■ What you need to do ■
Answer these questions from the article on diabetes in Fiji:
(a) How many of every ten people screened in the survey were found to have diabetes?
(b) What percentage of people over 40 in New Zealand does the Ministry of Health estimate have diabetes?
(c) When will doctors and technicians start training at the Pacific Eye Institute?

■ Page excerpt ■
┄┄┄┄┄┄┄┄┄┄┄┄┄┄┄┄┄┄┄┄

Alarming levels of diabetes found in Fiji
Early results from a Fiji eye health survey by The Fred Hollows Foundation NZ have revealed alarming levels of diabetes
amongst people over 40. A staggering four out of every ten people screened were found to have diabetes, and more
worryingly, a third of these were unaware of their condition. Fijian Indians were shown to be most at risk with over
half of those screened having diabetes.
In New Zealand, the Ministry of Health estimates 9% of people aged over 40 have diabetes. The survey, the first of its
kind in Fiji, was undertaken by Hollows NZ after seeing increasing numbers of people with diabetic eye disease, which
can be blinding if not detected and treated early enough.
The impact of this epidemic on an already overstretched health system should not be underestimated, notes Hollows NZ’s
International Program Director, Dr Tom Schaefer. “The survey results will be invaluable in refining the diabetes eye
health service we set up in September through Hollows NZ training centre, the Pacific Eye Institute, in partnership with
the Colonial War Hospital.”
An important part of this service will be training eye health professionals in diabetic eye disease diagnosis and
treatment. Doctors and technicians from Fiji, Samoa, the Solomon Islands and Tonga will start training at Hollows NZ’s
Pacific Eye Institute from February 2010.

┄┄┄┄┄┄┄┄┄┄┄┄┄┄┄┄┄┄┄┄

■ Listed entries ■
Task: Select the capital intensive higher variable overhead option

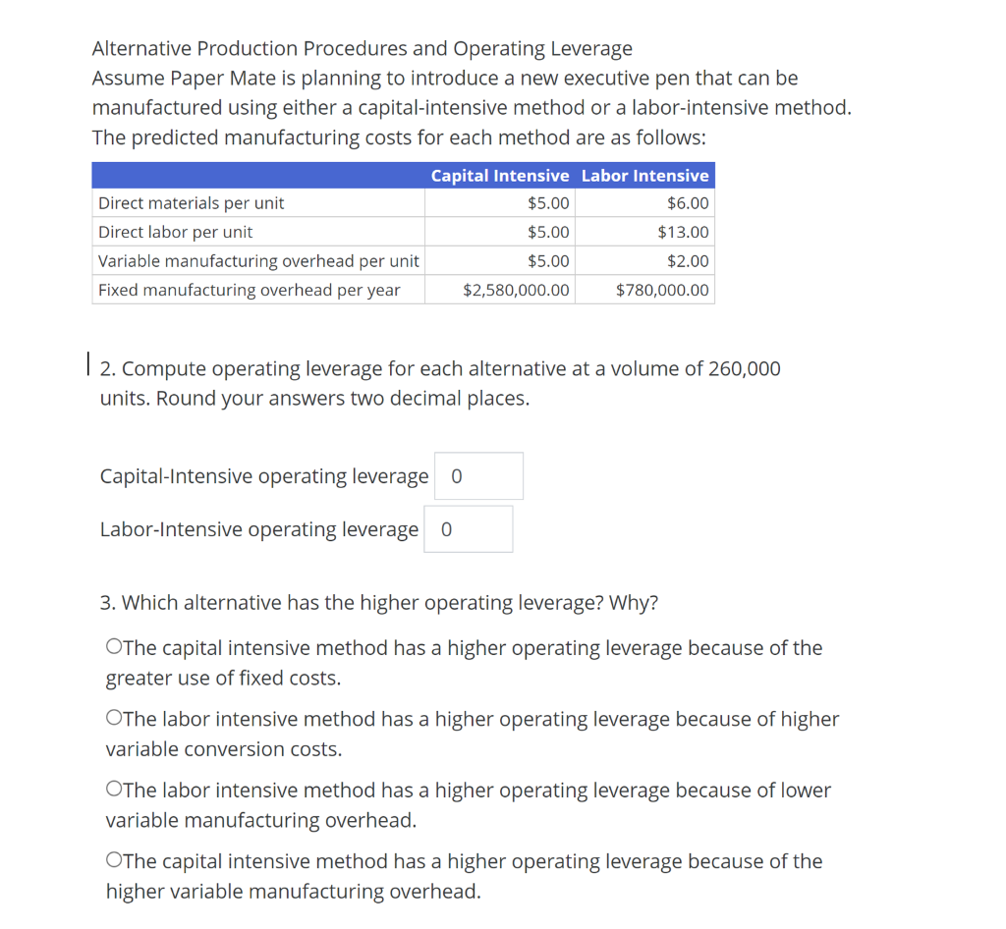Action: point(113,861)
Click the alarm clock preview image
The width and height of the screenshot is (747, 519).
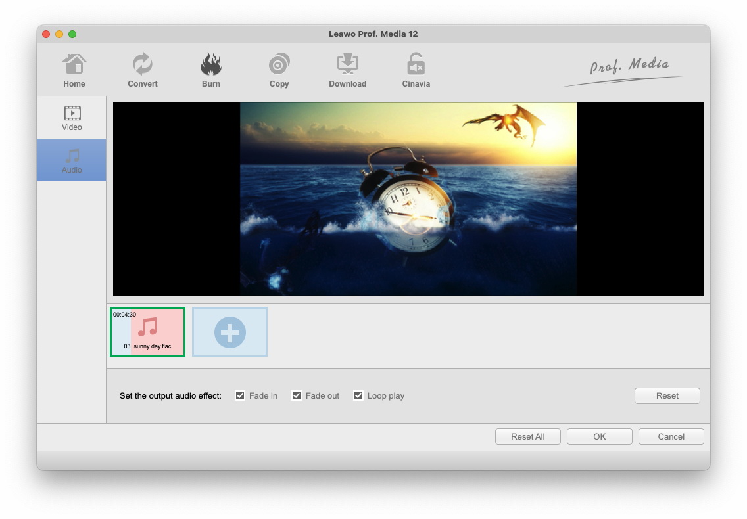tap(408, 199)
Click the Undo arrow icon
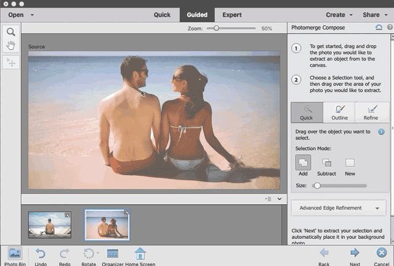 (41, 254)
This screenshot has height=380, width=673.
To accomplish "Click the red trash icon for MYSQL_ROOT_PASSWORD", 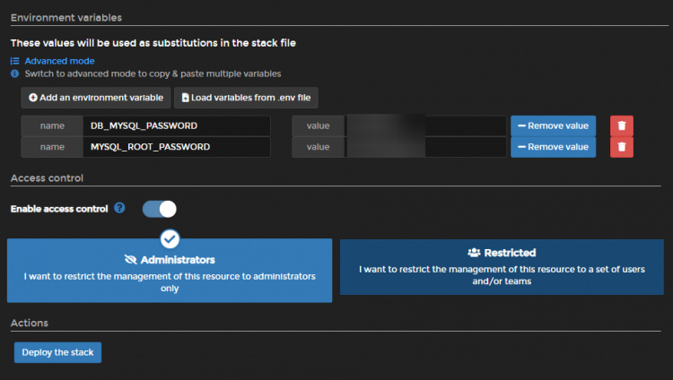I will [x=622, y=147].
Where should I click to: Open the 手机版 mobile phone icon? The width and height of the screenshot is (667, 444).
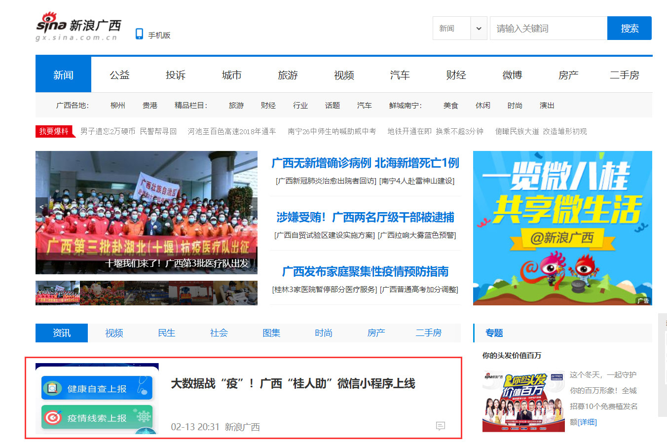point(140,34)
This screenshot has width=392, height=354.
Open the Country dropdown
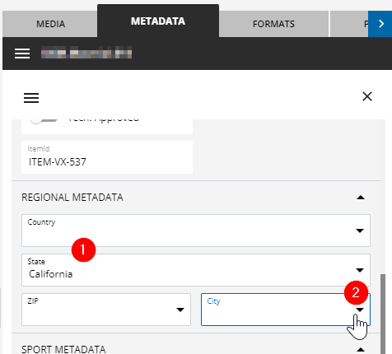(196, 231)
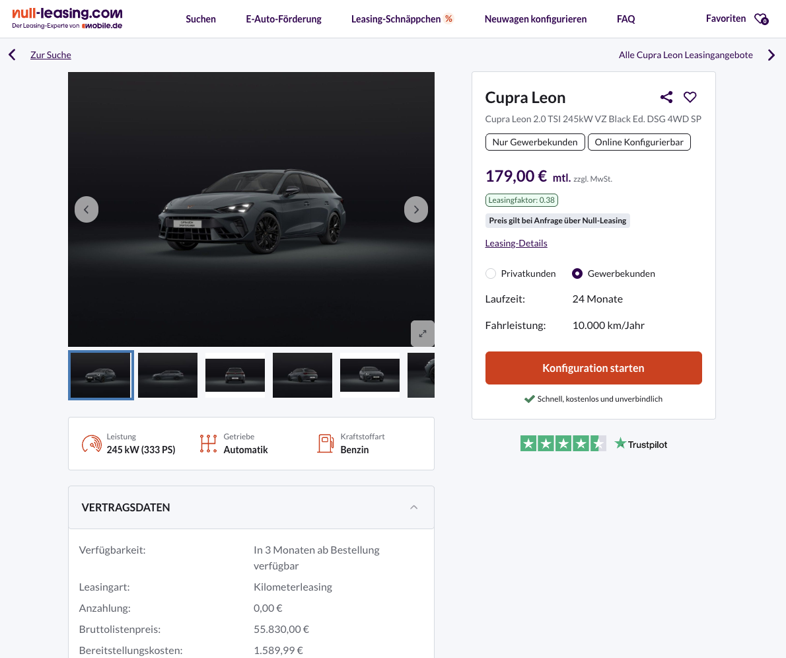Click the null-leasing.com logo
Image resolution: width=786 pixels, height=658 pixels.
[67, 18]
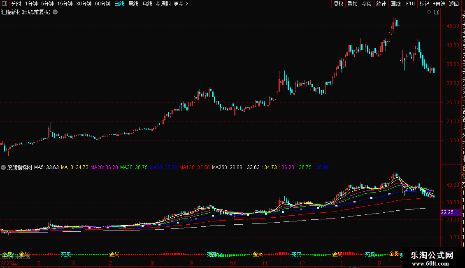Switch to 周线 weekly chart
The height and width of the screenshot is (268, 465).
[x=133, y=4]
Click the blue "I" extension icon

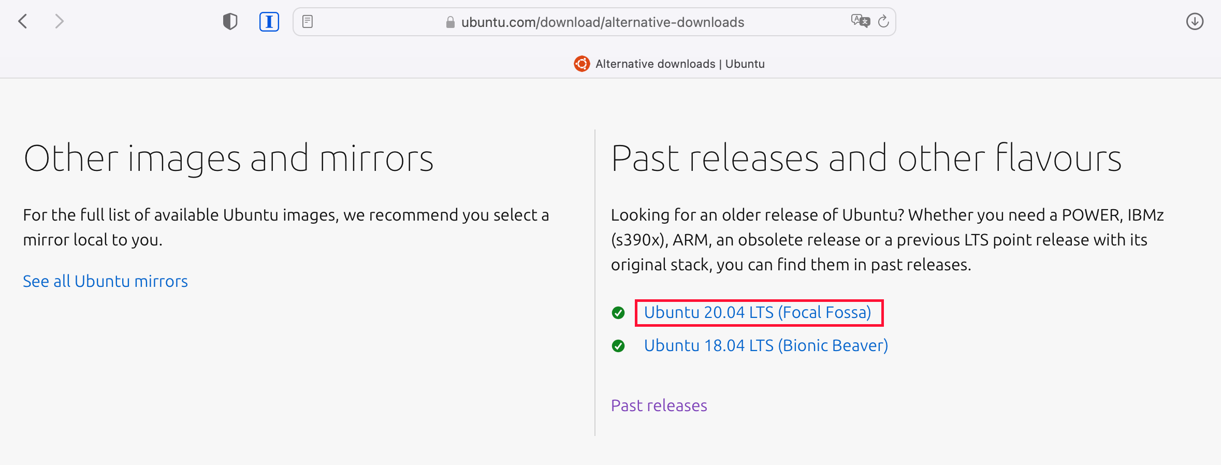[269, 22]
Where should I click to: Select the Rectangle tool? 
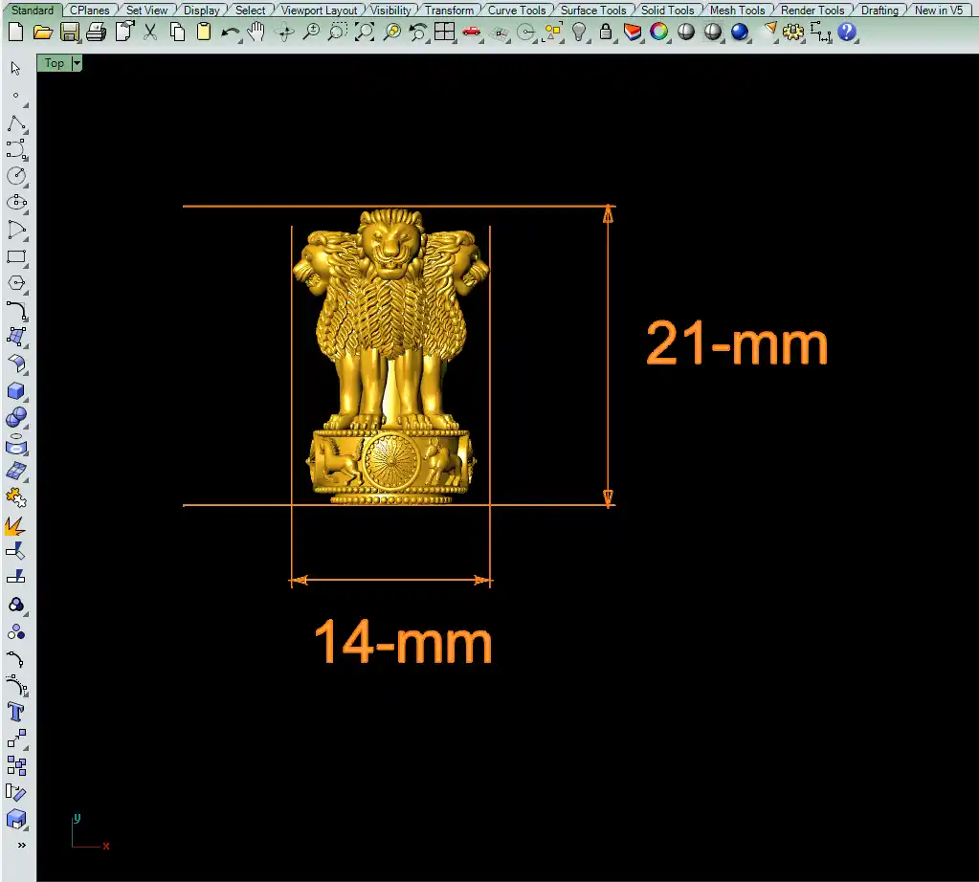point(16,257)
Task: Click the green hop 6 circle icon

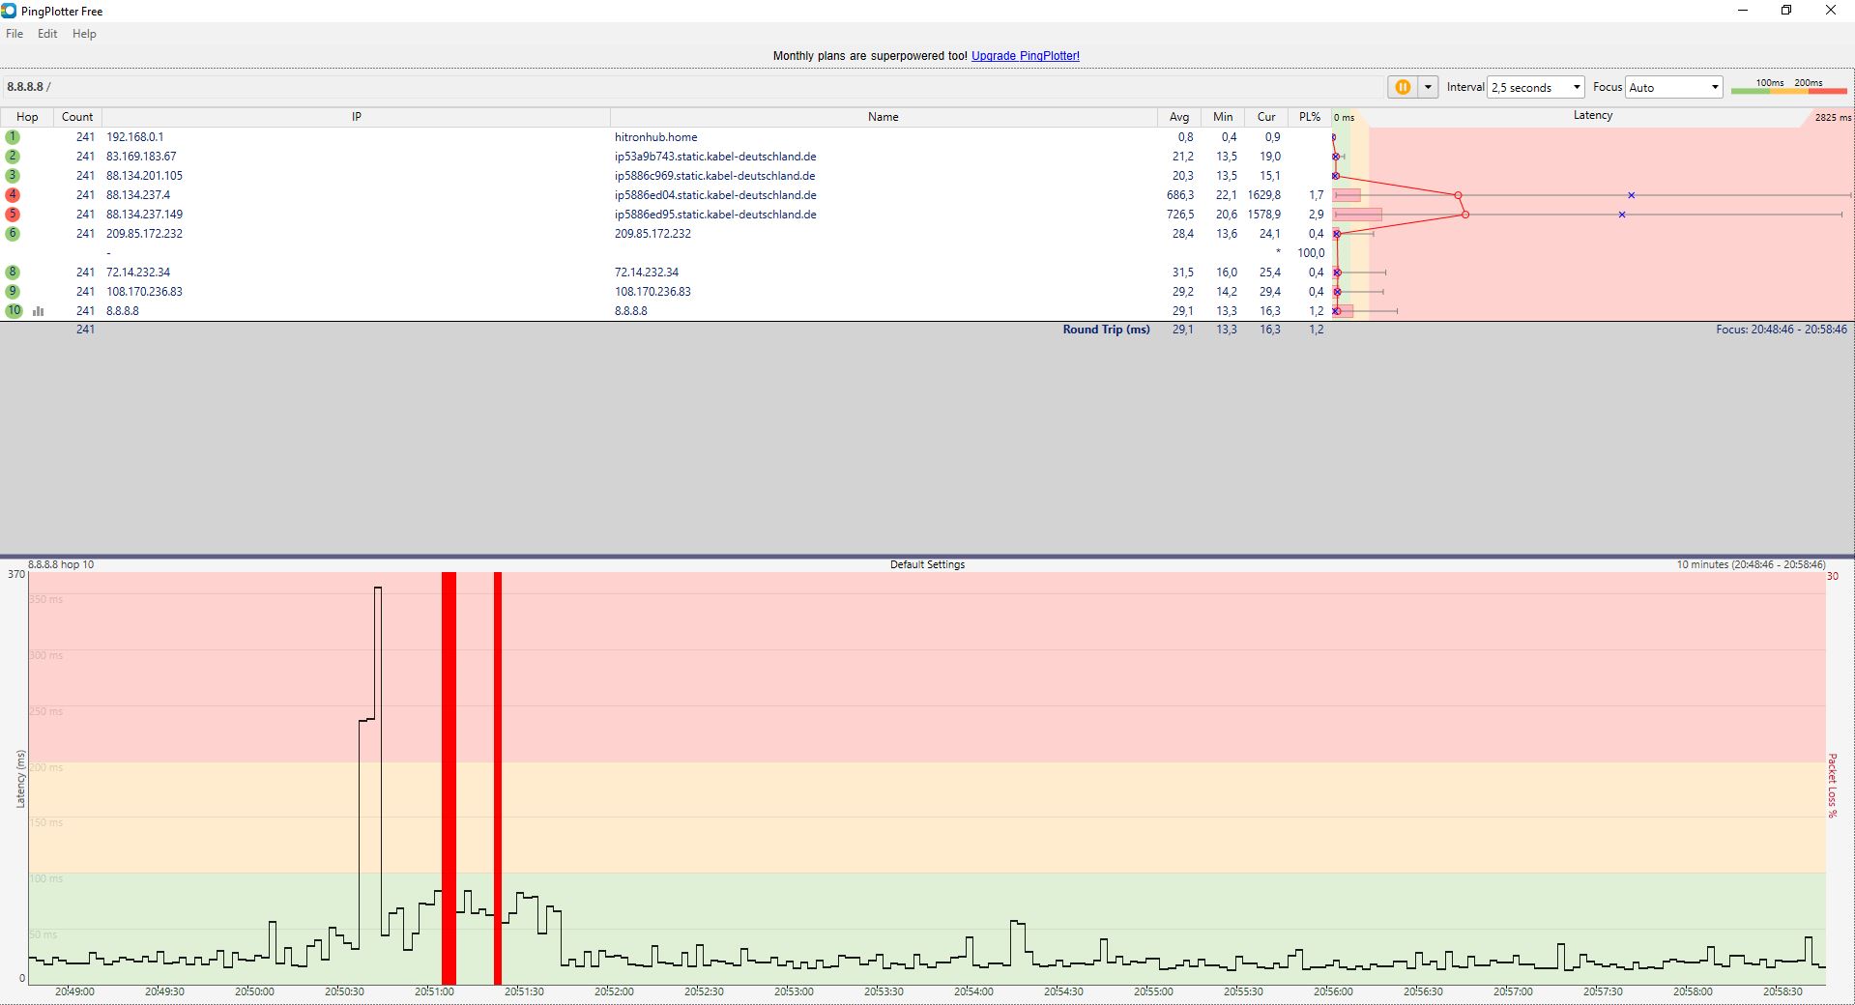Action: 13,234
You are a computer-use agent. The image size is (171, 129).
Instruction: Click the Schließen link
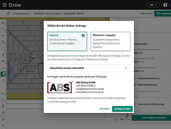pos(105,109)
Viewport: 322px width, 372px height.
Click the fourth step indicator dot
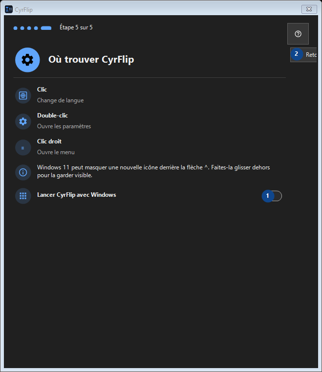(x=36, y=28)
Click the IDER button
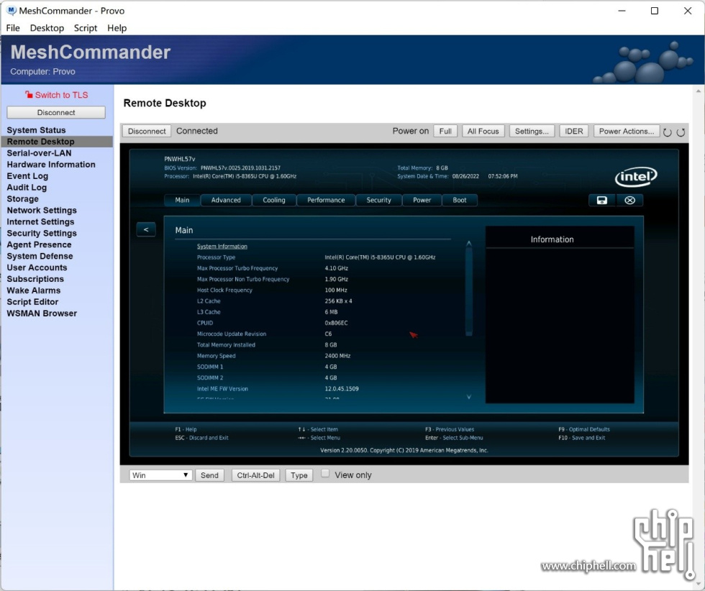Screen dimensions: 705x591 click(573, 132)
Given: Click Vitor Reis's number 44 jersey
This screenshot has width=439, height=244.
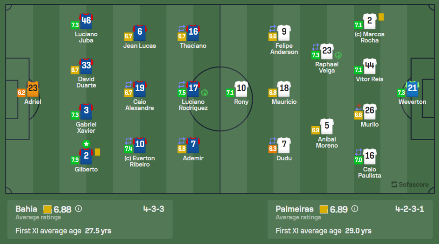Looking at the screenshot, I should [370, 67].
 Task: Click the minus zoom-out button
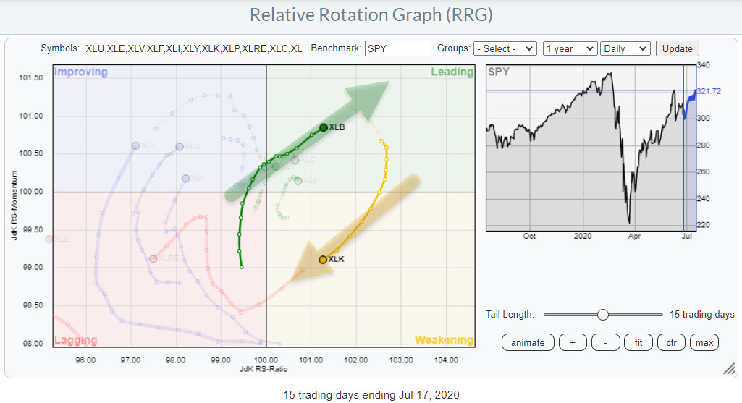point(605,342)
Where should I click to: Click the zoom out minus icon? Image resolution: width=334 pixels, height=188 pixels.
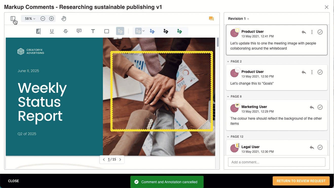[x=43, y=19]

┄┄┄┄┄┄┄┄┄┄┄┄┄┄┄┄┄┄┄┄

■ Output ■
(a) Four out of every ten.
(b) 9%.
(c) From February 2010.